Так что с моралью у Эйхмана всё обстояло спокойно и мирно: никаких терзаний, никаких угрызений совести. Она, эта совесть, надежно укрылась психологическими щитами, без которых не удалось бы сохранить собственный безупречный образ, созданный фантазией.

Нарцисс за работой

Есть ли какая-то возможность оценить личный вклад Адольфа Эйхмана в трагедию Холокоста, вклад не начальника подотдела ⅣВ4 гестапо, не оберштурмбанфюрера СС, но человека?

Конечно, окажись на месте Эйхмана офицер с обычным, банальным характером, не стремящийся стать сильной фигурой в борьбе рас и наций, подотдел и тогда работал бы, проводя депортации и исправно отправляя эшелоны в Освенцим.

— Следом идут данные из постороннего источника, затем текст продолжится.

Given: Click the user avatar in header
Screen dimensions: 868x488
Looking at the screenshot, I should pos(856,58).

И все же, как мне кажется, некоторому числу преследуемых удалось бы спастись. Это, конечно, не были бы миллионы, но тысячи и, возможно, десятки тысяч.

Когда к Эйхману обращались с просьбой сохранить жизнь кому-то из евреев, он неизменно отказывал, даже если это было ходатайство офицера СС, даже если просьба обосновывалась пользой для Рейха.

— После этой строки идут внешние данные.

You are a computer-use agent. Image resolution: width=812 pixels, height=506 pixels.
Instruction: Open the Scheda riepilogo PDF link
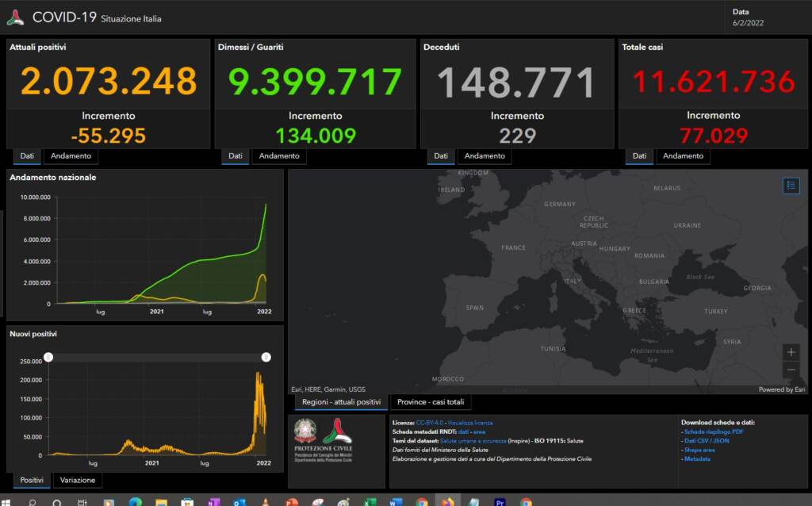(x=714, y=431)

Любое исключение казалось ему посягательством на величие задачи, которую он взял на себя, но так же и на его личную, исключительную роль в её завершении. Он превозносил свои успехи и страдал при неудачах.

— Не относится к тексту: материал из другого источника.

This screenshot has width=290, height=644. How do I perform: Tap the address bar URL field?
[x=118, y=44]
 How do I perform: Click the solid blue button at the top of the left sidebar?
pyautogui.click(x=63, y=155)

Вершина всех усилий и предмет его гордости — массовая депортация более чем четырехсот тысяч венгерских евреев в течение нескольких недель: «это действительно было достижением, равным которому не было ни до, ни после этого». Болезненным ударом явилась неудача в Дании. «Я должен был отменить мои транспорты и это было страшным позором для меня».»[9]

Эйхман продолжал свою кровавую работу даже и тогда, когда военное поражение стало очевидным и многие нацисты больше всего думали о собственном спасении. Для него крушение Рейха означало не только угрозу жизни и благополучию, но и психологический удар, который лишал его редкой, невероятной для нарцисса удачи — роли вершителя судеб миллионов.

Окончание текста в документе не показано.